Midnight Moment is the world’s largest, longest-running digital art exhibition, synchronized on over 90 electronic billboards throughout Times Square nightly from 11:57 pm to midnight. This year, Times Square Arts is celebrating the ten-year anniversary of the Midnight Moment series with a roster of all women artists until April 2023.

 

ABOUT NANCY BAKER CAHILL
Nancy Baker Cahill is a new media artist who examines power, selfhood, and embodied consciousness through drawing and shared immersive space. She is the Founder and Artistic Director of 4th Wall, a free Augmented Reality (AR) art platform exploring resistance and inclusive creative expression.

Her geolocated AR installations have been exhibited globally and have earned her profiles in the New York Times, Frieze Magazine, and The Art Newspaper, among other publications, and she was included in ARTnews' list of 2021 'Deciders'. Her work has been internationally exhibited at museums and galleries, including Francisco Carolinum Linz, The Hermitage, The Buk-Seoul Museum of Art (SEMA), Honor Fraser Gallery, and Konig Gallerie.
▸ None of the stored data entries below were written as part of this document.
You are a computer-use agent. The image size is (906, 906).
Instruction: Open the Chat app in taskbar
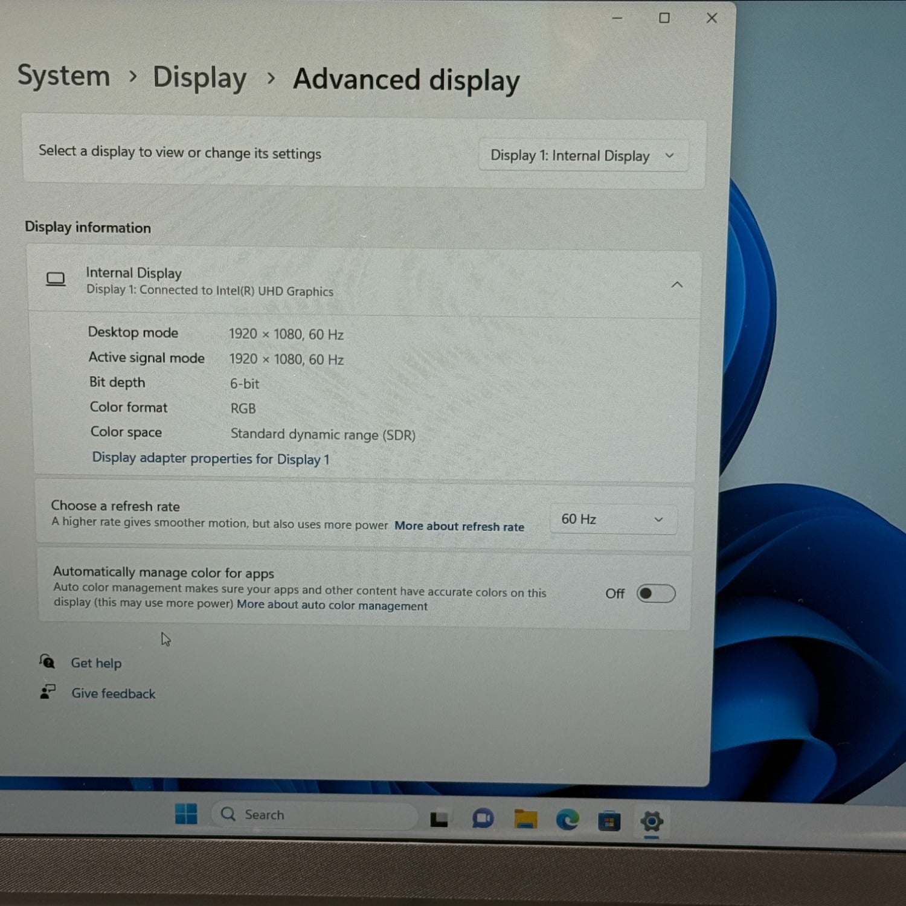tap(483, 819)
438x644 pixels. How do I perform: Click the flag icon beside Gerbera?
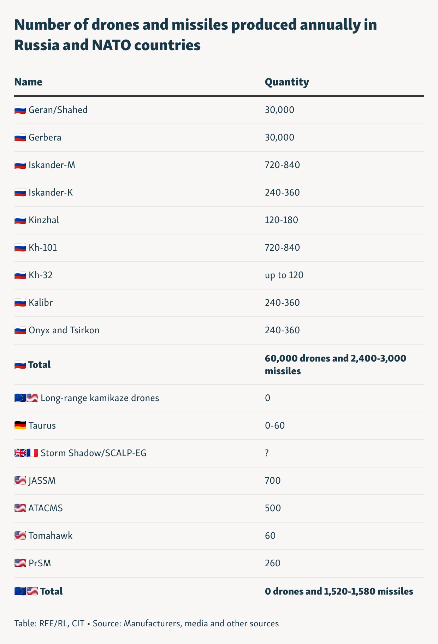click(x=20, y=138)
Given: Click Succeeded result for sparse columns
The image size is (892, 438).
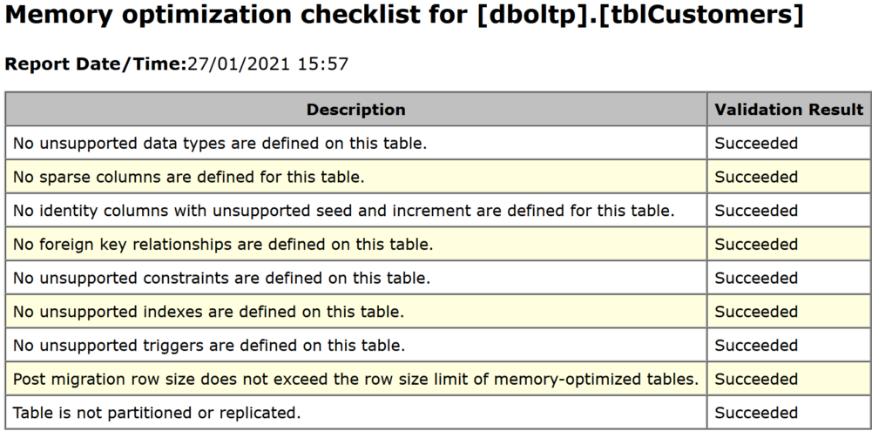Looking at the screenshot, I should 756,177.
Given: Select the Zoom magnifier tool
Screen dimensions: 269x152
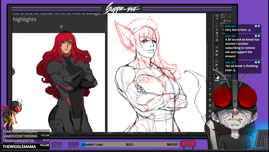Looking at the screenshot, I should (x=217, y=15).
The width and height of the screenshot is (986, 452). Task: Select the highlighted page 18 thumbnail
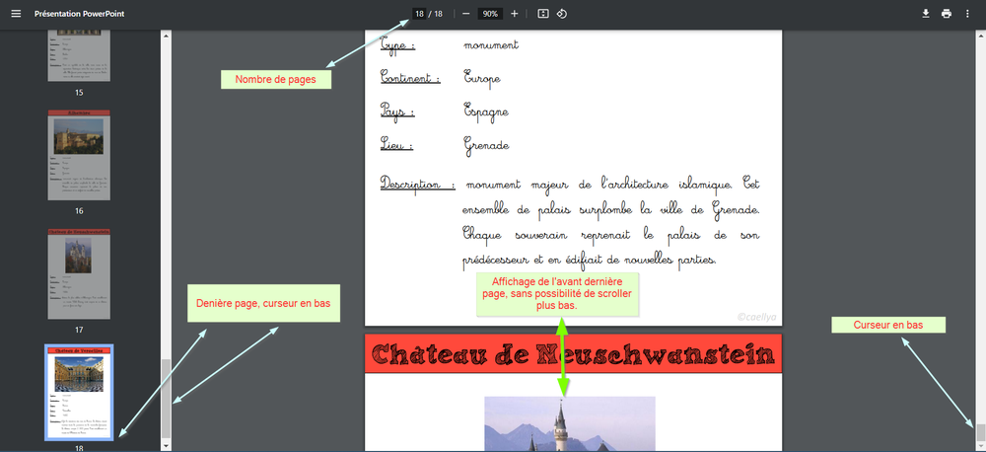79,392
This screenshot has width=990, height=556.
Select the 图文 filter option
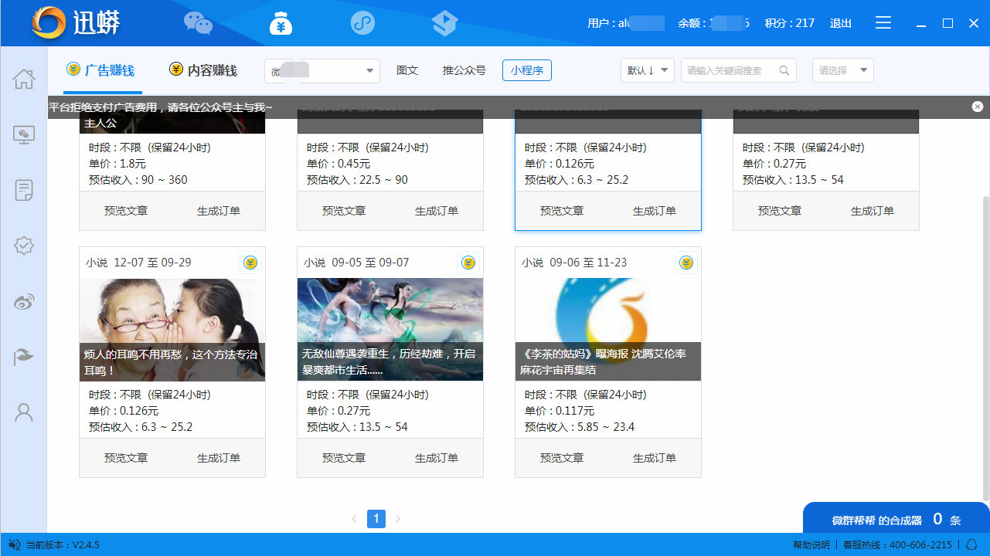tap(407, 70)
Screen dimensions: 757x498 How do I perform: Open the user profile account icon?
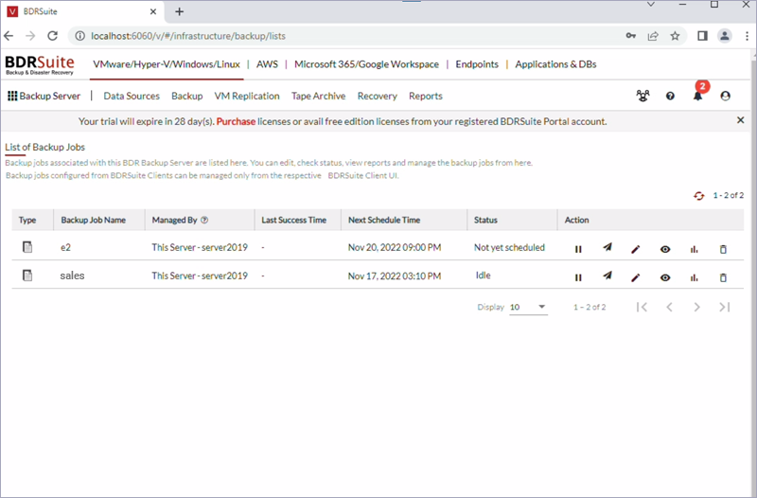tap(725, 96)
In February of 2022, she was one of two featured artists in the Elevation 1049 Biennial in Switzerland. Baker Cahill was an artist scholar in the Berggruen lnstitute's inaugural Transformations of the Human Fellowship, and a 2021 resident at Oxy Arts' 'Encoding Futures,' focused on virtual monuments. She is a TEDx speaker and a member of the Guild of Future Architects. In 2021, she was awarded the Williams College Bicentennial Medal of Honor and received a 2022 C.O.L.A. Master Artist Fellowship.


Midnight Moment is made possible by the Times Square Advertising Coalition, ABC SuperSign, American Eagle, Branded Cities, Clear Channel, Disney Store, Express, Levi's, LG, Luxottica Group S.p.A., Morgan Stanley, Microsoft, New Tradition, Sensory Interactive, Sephora, Sherwood Equities, Show + Tell, Silvercast, Swatch, T-Mobile, and JCDecaux.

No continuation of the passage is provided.